Fonte: Gazeta Digital, créditos da imagem: João Vieira

Pré-candidata ao governo de Mato Grosso, a médica Natasha Slhessarenko (PSB) acusou o Executivo de minimizar a participação da União na execução de obras e investimentos realizados no Estado. Em entrevista à imprensa, Slhessarenko afirmou que a forma como os projetos são divulgados ignora as parcerias e “beira a desonestidade”, uma vez que grande parte dos recursos empregados teria origem federal.

A declaração é resposta ao ser questionada sobre a dificuldade enfrentada pelo campo progressista para associar obras e investimentos ao governo do presidente Luiz Inácio Lula da Silva (PT) no estado, associado majoritariamente ao campo bolsonarista.

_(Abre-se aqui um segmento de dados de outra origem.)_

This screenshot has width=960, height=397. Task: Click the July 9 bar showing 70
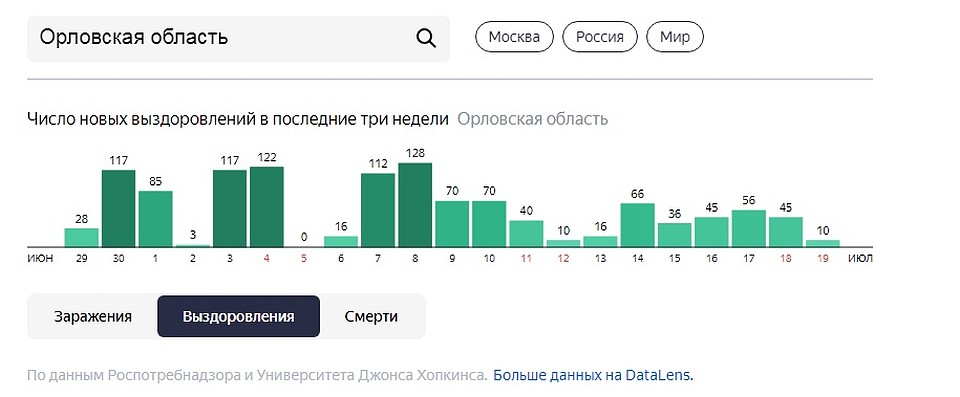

Conforme Natasha, durante visitas ao interior é comum encontrar placas e materiais de divulgação que destacam o governo estadual, enquanto a participação do governo federal aparece de forma reduzida ou sequer é mencionada.

“É muito importante que a gente esteja na linha de frente, falando para a população. A gente vê placas enormes do governo estadual e placas muito pequenas do governo federal, sabendo que é o governo federal que realmente vem investindo grande parte dos recursos”, afirmou.

Ao ser novamente questionada se considerava a prática desonesta, a pré-candidata reforçou a crítica. “Eu acho que chega a beirar desonestidade sim, uma vez que grande parte do dinheiro veio do governo federal”, declarou.

Natasha ainda afirmou que cabe aos parlamentares aliados do presidente Lula divulgar os investimentos federais em Mato Grosso e defender que a população tenha conhecimento sobre a origem dos recursos aplicados em obras de infraestrutura e habitação.

Durante a entrevista, a deputada também criticou administrações identificadas com a direita e defendeu que o eleitor avalie resultados concretos, e não apenas posicionamentos ideológicos.

“Tem aquela pecha: ‘Ah, Mato Grosso é conservador, Mato Grosso é da direita’ e os problemas são tão grandes. Então não tem que ficar se preocupando em questões ideológicas. A gente tem que votar em pessoas e em projetos, com aquelas pessoas que realmente estão envolvidas em resolver o problema da população”, conclui.